Europe mocks 'half-baked Alaskan' Palin
October 16, 2008 -- Updated 1342 GMT (2142 HKT
By CNN European Political Editor Robin Oakley

LONDON, England (CNN) -- There's no doubt about it. The European media has
given Sarah Palin a hard time.

Things started quite well, with the curiosity factor. To many Europeans
there is something exotic about snowy Alaska. Viewers and readers were
intrigued by the shots of the outdoorswoman with her eyes squinting fixed
along a gun barrel, the thought of a vice president who had once been a
beauty queen.

Columnists were approving that here, for once, was a politician in the
higher reaches who probably actually knew the price of a loaf and a pint of
milk. Women writers in particular responded warmly to her joke about the
difference between a pitbull and a hockey mom --"Lipstick."

But soon the carping began, and it was not confined to what U.S. rightists
like to dismiss as the "liberal media elite."

We were, the Irish Times warned, "just a heartbeat away from the biggest
half-baked Alaskan nightmare." Britain's Financial Times said his selection
of vice president raised serious questions about John McCain's judgment and
added: "The Palin appointment is yet more proof of the way that abortion
still dominates American politics."

Prominence was given to an onslaught on Palin's environmental and animal
rights record by veteran ex-film star Brigitte Bardot. Spain's left wing El
Pais described Palin as "a figure who comes from the America that is
farthest removed from and incomprehensible to the European spectator."

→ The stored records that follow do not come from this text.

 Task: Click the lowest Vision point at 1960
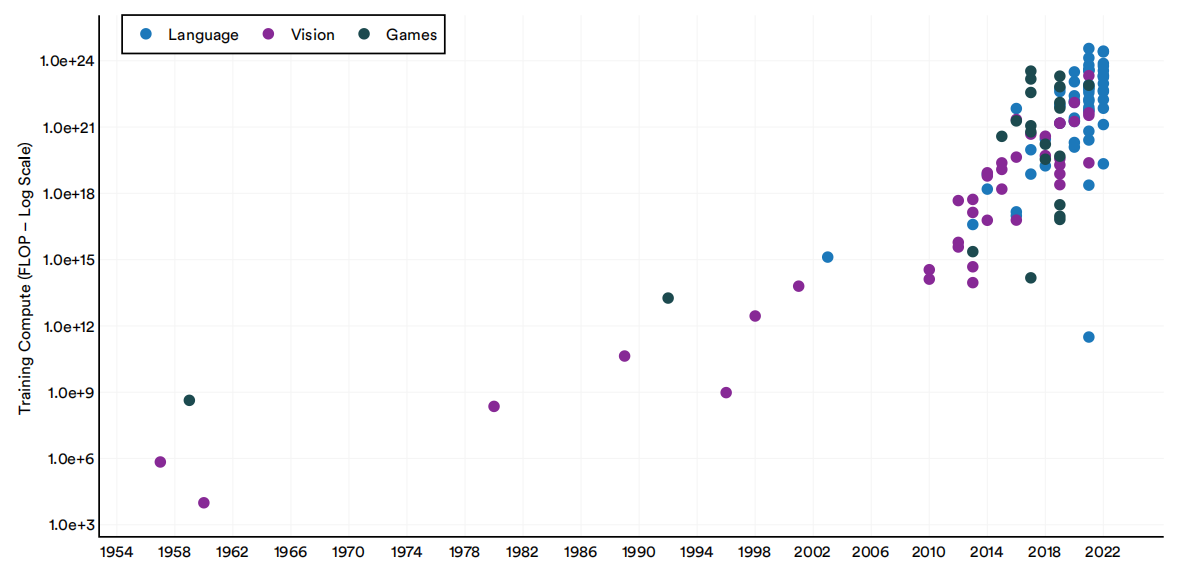(204, 503)
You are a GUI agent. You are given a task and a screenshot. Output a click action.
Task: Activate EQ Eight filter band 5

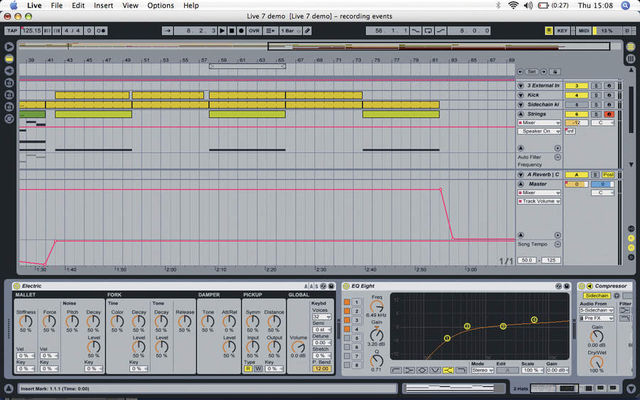347,338
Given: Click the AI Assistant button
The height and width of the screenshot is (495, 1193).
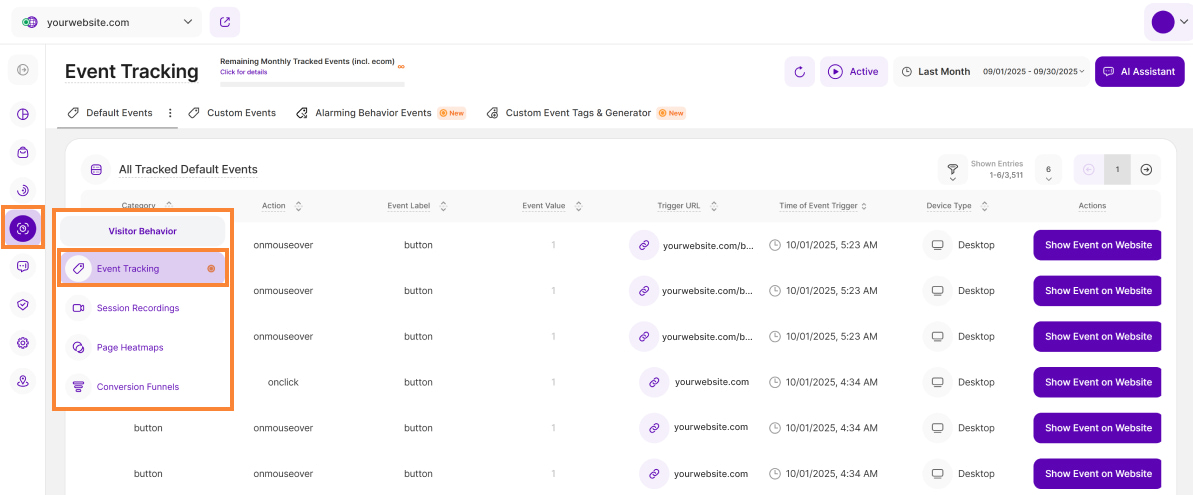Looking at the screenshot, I should click(1139, 72).
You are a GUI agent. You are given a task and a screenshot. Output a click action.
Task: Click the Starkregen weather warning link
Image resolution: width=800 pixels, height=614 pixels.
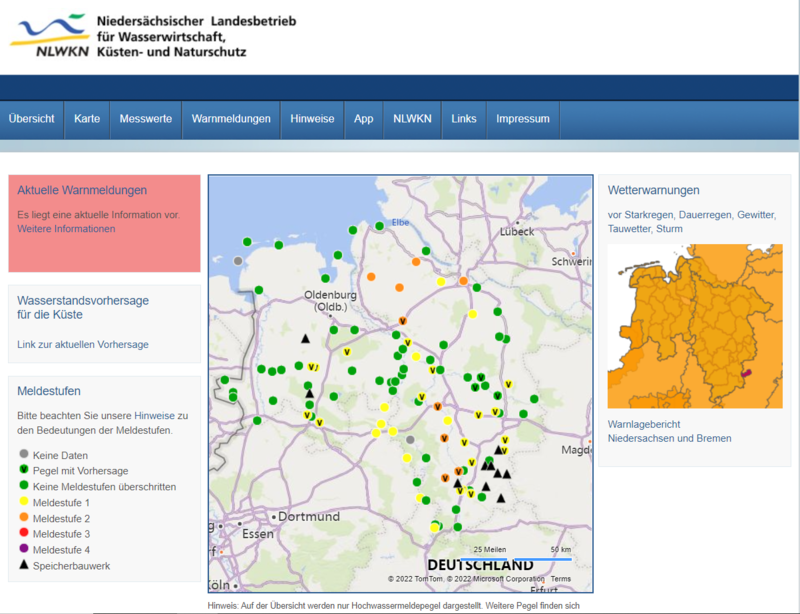(650, 215)
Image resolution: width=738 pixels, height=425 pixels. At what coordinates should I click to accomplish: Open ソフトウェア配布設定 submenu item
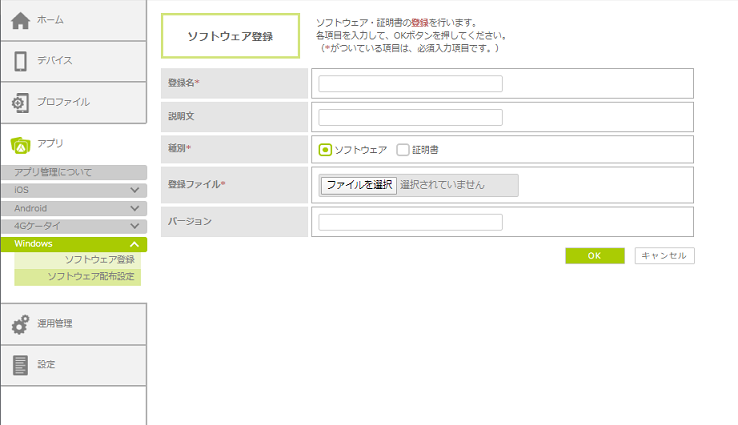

Since then the scorn has been constant, the jokes unrelenting, the YouTube
exposure devastating. But let us dispel one bit of nonsense from the start.
It is nothing to do with Sarah Palin being of the feminine gender.

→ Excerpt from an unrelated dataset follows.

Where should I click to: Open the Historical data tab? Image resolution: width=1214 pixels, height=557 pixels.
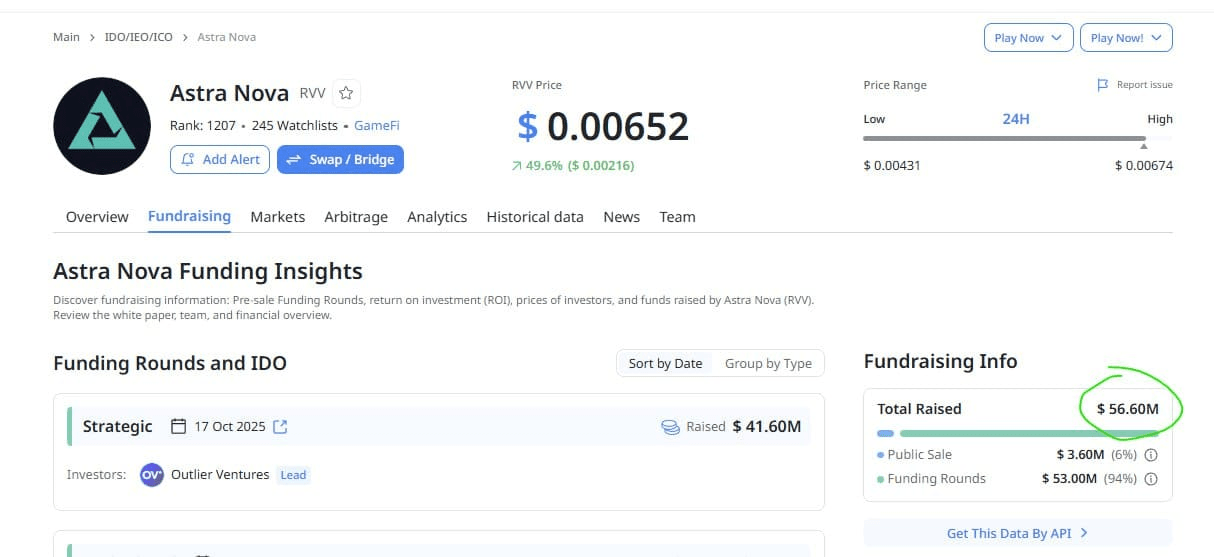click(x=535, y=217)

Europeans have been astonished that America has never had a woman president.
After all we in Britain elected the redoubtable Margaret Thatcher three
times as prime minister. Norway did the same with Gro Harlem Brundtland.
Germany has a female chancellor, Angela Merkel, even if she does tend to
underline the remark I once heard from a British Ambassador: "A German joke
is no laughing matter."

Nicolas Sarkozy's socialist challenger for the French presidency was the
elegant Segolene Royal.

When Sarah Palin first became McCain's running mate there were even
headlines in some British media suggesting that America had found its own
Margaret Thatcher.

That certainly was overdoing it. So much so that after 20 years close up
reporting on the original I can't resist the temptation to paraphrase Lloyd
Bentsen's comment when Dan Quayle unwisely compared himself to John F.
Kennedy. "I've interviewed Margaret Thatcher, Governor Palin and I can tell
you that you are no Margaret Thatcher."

No, the problem for Sarah Palin in terms of her acceptance in Europe has
been the deep wave of Obamamania that had already swept through the European
media before her appointment, the self-inflicted wounds of her early media
appearances and the apparent box-ticking cynicism of her choice.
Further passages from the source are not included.